Excerto do texto>
+ + + +

Aí, ficou claro que os portugueses eram sociais-democratas. Com a vitória do PS de Mário Soares com 37,9%, seguido do PPD de Sá Carneiro com 26,4%, com o PCP de Álvaro Cunhal com 12,5%, o CDS de Freitas do Amaral com 7,6% e o MDP/CDE de José Manuel Tengarrinha com 4,1%, os portugueses mostraram claramente a sua preferência ideológica.
Lembre-se que este era o período pós-revolução, onde as clivagens ideológicas eram mais extremadas. Mesmo assim, a alternativa comunista só obteve 12,5% dos votos. E, logicamente, não havia extrema-direita, pois apenas uma franja minoritária de ex-PIDEs ou de beneficiários da ditadura, muitos fugidos para o Brasil, poderiam votar em tal ideologia.
Se era verdade que todos os partidos se declaravam mais socialistas do que são hoje, a evolução gradual da democracia e desses partidos consolidou a ideia de o povo ser social-democrata: Mário Soares meteu o socialismo na “gaveta”, ao mesmo tempo que Freitas do Amaral acabou, recentemente, por colaborar com o PS. Sá Carneiro, se fosse vivo, jamais seria um neoliberal “troikista”. E mesmo as extremas-esquerdas convertidas no BE perceberam que tinham que ir pelo caminho social-democrata, pois é também aí que têm base eleitoral.
Estando Portugal na União Europeia e no Euro, não há margem para rupturas ideológicas. Portugal nunca será a Coreia do Norte ou a Venezuela – porque os portugueses não querem e porque a UE não deixa.

+ + + +

Registos fornecidos>
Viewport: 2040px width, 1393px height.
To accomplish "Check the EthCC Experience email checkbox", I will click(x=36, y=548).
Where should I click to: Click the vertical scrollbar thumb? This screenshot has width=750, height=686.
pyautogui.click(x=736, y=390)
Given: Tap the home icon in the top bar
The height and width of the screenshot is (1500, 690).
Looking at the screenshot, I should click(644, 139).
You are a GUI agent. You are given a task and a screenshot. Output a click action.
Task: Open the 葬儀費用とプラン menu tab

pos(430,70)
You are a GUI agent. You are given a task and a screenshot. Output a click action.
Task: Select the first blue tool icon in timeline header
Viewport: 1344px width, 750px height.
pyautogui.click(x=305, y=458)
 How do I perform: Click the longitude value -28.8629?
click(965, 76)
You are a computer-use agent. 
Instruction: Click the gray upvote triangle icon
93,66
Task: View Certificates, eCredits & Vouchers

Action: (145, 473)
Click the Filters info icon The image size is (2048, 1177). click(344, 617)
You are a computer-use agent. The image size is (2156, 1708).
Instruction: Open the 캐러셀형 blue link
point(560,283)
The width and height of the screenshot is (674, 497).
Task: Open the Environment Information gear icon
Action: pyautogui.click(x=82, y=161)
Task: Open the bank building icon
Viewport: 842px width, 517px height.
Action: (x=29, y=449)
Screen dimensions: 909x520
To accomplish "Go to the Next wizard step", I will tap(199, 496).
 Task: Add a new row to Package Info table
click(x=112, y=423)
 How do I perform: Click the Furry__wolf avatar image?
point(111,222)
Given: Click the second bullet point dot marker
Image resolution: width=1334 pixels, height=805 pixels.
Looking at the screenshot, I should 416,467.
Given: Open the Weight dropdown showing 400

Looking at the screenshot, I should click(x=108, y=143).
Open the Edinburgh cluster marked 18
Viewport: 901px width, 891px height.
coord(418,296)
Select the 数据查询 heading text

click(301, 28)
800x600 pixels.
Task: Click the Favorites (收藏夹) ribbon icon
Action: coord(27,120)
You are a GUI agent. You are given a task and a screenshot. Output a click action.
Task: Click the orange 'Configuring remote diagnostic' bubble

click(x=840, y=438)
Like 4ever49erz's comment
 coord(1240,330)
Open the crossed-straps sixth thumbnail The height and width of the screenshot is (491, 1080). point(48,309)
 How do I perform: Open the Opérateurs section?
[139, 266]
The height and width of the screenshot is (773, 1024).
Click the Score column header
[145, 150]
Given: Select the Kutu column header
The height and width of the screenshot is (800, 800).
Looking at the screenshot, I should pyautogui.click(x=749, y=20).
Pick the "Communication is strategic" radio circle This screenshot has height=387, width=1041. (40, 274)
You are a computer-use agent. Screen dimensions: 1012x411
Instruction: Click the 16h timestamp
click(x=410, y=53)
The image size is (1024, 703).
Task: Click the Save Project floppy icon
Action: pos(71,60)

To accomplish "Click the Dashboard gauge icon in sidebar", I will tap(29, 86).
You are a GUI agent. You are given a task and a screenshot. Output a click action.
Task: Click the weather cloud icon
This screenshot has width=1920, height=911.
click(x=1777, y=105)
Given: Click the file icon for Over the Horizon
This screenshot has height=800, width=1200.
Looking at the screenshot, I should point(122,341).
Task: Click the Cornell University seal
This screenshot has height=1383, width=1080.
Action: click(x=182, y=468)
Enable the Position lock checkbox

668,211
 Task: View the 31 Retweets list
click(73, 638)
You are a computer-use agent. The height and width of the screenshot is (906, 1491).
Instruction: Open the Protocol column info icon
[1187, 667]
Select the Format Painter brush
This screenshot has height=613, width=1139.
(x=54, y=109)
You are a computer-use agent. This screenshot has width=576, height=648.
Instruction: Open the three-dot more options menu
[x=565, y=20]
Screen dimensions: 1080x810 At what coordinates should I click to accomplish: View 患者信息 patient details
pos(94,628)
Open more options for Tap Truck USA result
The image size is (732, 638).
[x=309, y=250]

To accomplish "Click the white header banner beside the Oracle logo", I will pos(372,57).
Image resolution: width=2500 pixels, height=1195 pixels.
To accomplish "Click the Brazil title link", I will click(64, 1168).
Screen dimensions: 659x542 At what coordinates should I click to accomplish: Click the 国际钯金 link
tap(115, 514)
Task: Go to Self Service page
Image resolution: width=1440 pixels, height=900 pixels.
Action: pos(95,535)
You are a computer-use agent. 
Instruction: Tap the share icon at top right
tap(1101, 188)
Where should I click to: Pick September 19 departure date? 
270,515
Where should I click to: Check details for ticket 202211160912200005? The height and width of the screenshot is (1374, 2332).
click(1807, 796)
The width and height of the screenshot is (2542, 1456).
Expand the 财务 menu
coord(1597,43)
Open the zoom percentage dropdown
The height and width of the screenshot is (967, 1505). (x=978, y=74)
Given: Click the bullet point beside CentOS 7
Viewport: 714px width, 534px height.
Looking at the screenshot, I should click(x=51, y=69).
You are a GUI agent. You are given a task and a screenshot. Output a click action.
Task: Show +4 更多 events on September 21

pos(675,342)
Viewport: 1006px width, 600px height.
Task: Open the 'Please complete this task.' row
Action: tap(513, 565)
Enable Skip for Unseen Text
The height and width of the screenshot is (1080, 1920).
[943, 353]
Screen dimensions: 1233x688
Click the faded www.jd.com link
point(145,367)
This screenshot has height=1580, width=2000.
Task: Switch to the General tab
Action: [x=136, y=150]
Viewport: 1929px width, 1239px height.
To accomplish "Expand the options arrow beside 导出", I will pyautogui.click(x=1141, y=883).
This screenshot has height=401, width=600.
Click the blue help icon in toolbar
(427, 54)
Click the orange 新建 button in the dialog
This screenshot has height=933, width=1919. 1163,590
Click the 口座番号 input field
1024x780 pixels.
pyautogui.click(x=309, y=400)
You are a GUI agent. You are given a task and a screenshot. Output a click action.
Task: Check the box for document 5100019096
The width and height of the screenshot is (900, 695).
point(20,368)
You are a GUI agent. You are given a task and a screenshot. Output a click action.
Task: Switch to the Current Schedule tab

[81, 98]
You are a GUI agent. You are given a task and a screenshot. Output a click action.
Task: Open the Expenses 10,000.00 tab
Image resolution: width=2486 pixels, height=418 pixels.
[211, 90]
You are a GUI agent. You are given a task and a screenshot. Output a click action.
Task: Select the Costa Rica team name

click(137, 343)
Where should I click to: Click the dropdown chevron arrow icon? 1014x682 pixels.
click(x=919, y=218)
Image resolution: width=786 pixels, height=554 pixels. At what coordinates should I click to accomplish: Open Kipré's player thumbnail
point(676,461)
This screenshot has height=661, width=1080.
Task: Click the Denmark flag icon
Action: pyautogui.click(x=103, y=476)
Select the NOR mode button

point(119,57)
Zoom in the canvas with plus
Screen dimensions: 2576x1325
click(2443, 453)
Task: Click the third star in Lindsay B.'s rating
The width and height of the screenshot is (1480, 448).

+ + + +

Tarefas escritas>
(a) Diga se cada afirmação abaixo concorda com o texto sobre as preferências ideológicas dos portugueses. Responda sim ou não e cite as palavras exatas do texto que o comprovam.
(i) O PCP teve uma votação superior à do CDS.
(ii) Nessa altura existia um partido de extrema-direita com votação expressiva.
(iii) Freitas do Amaral acabou por colaborar com o PS.
(b) Escreva a continuação do texto sobre as preferências ideológicas dos portugueses a partir do ponto em que ele termina.

Respostas escritas>
(a)
(i) Sim: "o PCP de Álvaro Cunhal com 12,5%, o CDS de Freitas do Amaral com 7,6%".
(ii) Não: "E, logicamente, não havia extrema-direita".
(iii) Sim: "Freitas do Amaral acabou, recentemente, por colaborar com o PS".

(b)
Com esta realidade demográfico-ideológica e este enquadramento político-institucional, não é de espantar que, hoje, o PS esteja a tornar-se o partido-charneira da nossa democracia.
Quando o PSD fez uma deriva neoliberal com Passos Coelho e o CDS alberga tendências demasiado conservadoras e radicais, não é de espantar que o PS capture quase todo o centro. Alguma direita parece que se esquece que Portugal é um país muito desigual, onde os ricos são poucos e muitos pobres precisam do Estado. Partidos que tentem cavalgar a retórica do benefício para os ricos, terão poucos apoiantes.
Neste sentido, o espaço para novos partidos com ambição de protagonismo governativo terá que ser sempre ao centro. Porém, os novos partidos podem apresentar novas pessoas, novas dinâmicas, mais competências e mais resistência à corrupção. E podem apresentar novas formas de se chegar ao centro dando ênfase a novas causas.
O sucesso que o PAN começa a ter deve-se muito a isso: dar voz a tendências que o mercado há muito reconheceu – vegetarianismo, new-age, ambientalismo, animalismo ou igualdade de género – e que, tendo o BE primeiramente acolhido as mesmas, não consegue fixar todo esse eleitorado por não ser um partido de centro.
Assim, qualquer partido novo que queira ser protagonista, terá que captar abstencionistas (que são, maioritariamente, centristas, como já referi aqui), mas também roubar votos aos partidos instalados. Terá que ser um partido de caras novas (algo que o Aliança, o Chega ou a Democracia21 não cumprem) e terá que ter um discurso novo, mas social-democrata (algo que a Iniciativa Liberal não cumpre).
Os discursos dementes, mentirosos e incitadores do ódio trumpistas ou bolsonaristas ainda não pegaram em Portugal porque os portugueses não são aquelas minorias ressabiadas e infelizes dos comentadores enfurecidos das redes sociais. Os portugueses são pró-europeus, democratas e reconhecem a importância prática do Estado. Quem ameaçar esses pilares, não terá sucesso eleitoral.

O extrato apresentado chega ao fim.